Set exercise 1 =
Recast the entries starting at the line containing "The width and height of the screenshot is (1389, 868)." and ending at the line containing "Looking at the screenshot, I should coord(142,264)." as a numbered list, leaving out blank lines.

Provided text =
···

I’ve been reading the Films, Videos, and Publications Classification Act 1993. Fortunately, it isn’t a long act (by the standards of our Parliament), having a mere 177 clauses.
I dipped into it initially wanting to better understand what David Shanks, the unelected bureaucrat operating under the title “Chief Censor”, had been up to in deeming the Brenton Tarrant “manifesto” “objectionable”, and banning the rest of us from ever (re)reading it. Regular readers will know my longstanding concerns about unelected unaccountable bureaucrats exercising substantial policy power. At least in this legislation there is provision for substantive appeals to a review board, and for appeals to the courts on matters of law. That is more accountability/potential for restraint than exists around the choices of, notably, the Governor of the Reserve Bank.
I’ll come back to the Tarrant case shortly. But as I read the Act – and here I should stress that my personal stance would not favour the abolition of all censorship – it became increasingly apparent what an odd act it is. There doesn’t seem to be a proper purpose statement, of the sort common in more recent legislation. But perhaps the key point is found early on when Parliament attempts to define “objectionable”.
Which might look like a solid start, except that I turned to the Interpretation section of the Act (section 2), and between “public display” and “public place” (both of which were defined) there was no definition of “public good”. So the basic and overarching standard against which publications etc are to be assessed, and may be banned, simply isn’t defined, and appears to be solely matter for one unelected bureaucrat and – by dint of rights of appeal – the Film and Literature Board of Review, and perhaps eventually some judges (aka, committtees of ex-lawyers) to decide. On a whim and some personal preference?

···

Set exercise 2 =
In the post on the Classification Act, reproduce the passage starting at "I’ve been reading" and ending at "the Reserve Bank.", swapping "Chief Censor" for "Chief Classifier".

···

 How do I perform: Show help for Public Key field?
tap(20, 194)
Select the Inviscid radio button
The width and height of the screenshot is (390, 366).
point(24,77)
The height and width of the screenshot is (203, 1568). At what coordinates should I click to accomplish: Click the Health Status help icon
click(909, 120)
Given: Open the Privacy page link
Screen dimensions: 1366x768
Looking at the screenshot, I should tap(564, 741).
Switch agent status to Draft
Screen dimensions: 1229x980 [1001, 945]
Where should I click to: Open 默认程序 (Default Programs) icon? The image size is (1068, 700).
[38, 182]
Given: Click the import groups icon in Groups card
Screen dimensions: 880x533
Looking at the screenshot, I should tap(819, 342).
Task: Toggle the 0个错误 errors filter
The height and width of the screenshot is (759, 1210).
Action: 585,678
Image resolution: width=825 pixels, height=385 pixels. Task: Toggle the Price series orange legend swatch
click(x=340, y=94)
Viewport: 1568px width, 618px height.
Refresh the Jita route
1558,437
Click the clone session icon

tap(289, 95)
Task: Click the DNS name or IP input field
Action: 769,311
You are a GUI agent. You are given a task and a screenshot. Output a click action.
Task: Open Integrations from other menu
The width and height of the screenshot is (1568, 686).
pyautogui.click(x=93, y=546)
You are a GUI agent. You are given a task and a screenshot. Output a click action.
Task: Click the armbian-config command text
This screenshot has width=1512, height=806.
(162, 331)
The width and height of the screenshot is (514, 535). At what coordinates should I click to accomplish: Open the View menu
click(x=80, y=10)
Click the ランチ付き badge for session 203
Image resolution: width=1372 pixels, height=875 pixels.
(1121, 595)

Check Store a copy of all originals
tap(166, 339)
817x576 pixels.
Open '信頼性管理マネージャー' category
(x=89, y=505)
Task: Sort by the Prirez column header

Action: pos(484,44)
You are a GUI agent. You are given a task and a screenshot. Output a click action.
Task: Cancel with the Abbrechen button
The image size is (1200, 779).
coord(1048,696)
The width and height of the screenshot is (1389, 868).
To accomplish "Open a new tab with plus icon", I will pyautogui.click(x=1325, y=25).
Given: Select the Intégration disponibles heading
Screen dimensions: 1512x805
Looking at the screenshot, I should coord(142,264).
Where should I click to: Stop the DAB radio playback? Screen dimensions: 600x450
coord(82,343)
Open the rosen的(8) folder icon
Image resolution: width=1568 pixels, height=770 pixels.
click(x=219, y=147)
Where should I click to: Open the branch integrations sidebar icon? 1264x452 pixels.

···

Complete output 1 =
1. The width and height of the screenshot is (1389, 868).
2. To accomplish "Open a new tab with plus icon", I will pyautogui.click(x=1325, y=25).
3. Given: Select the Intégration disponibles heading
4. Screen dimensions: 1512x805
5. Looking at the screenshot, I should coord(142,264).

Complete output 2 =
I’ve been reading the Films, Videos, and Publications Classification Act 1993. Fortunately, it isn’t a long act (by the standards of our Parliament), having a mere 177 clauses.
I dipped into it initially wanting to better understand what David Shanks, the unelected bureaucrat operating under the title “Chief Classifier”, had been up to in deeming the Brenton Tarrant “manifesto” “objectionable”, and banning the rest of us from ever (re)reading it. Regular readers will know my longstanding concerns about unelected unaccountable bureaucrats exercising substantial policy power. At least in this legislation there is provision for substantive appeals to a review board, and for appeals to the courts on matters of law. That is more accountability/potential for restraint than exists around the choices of, notably, the Governor of the Reserve Bank.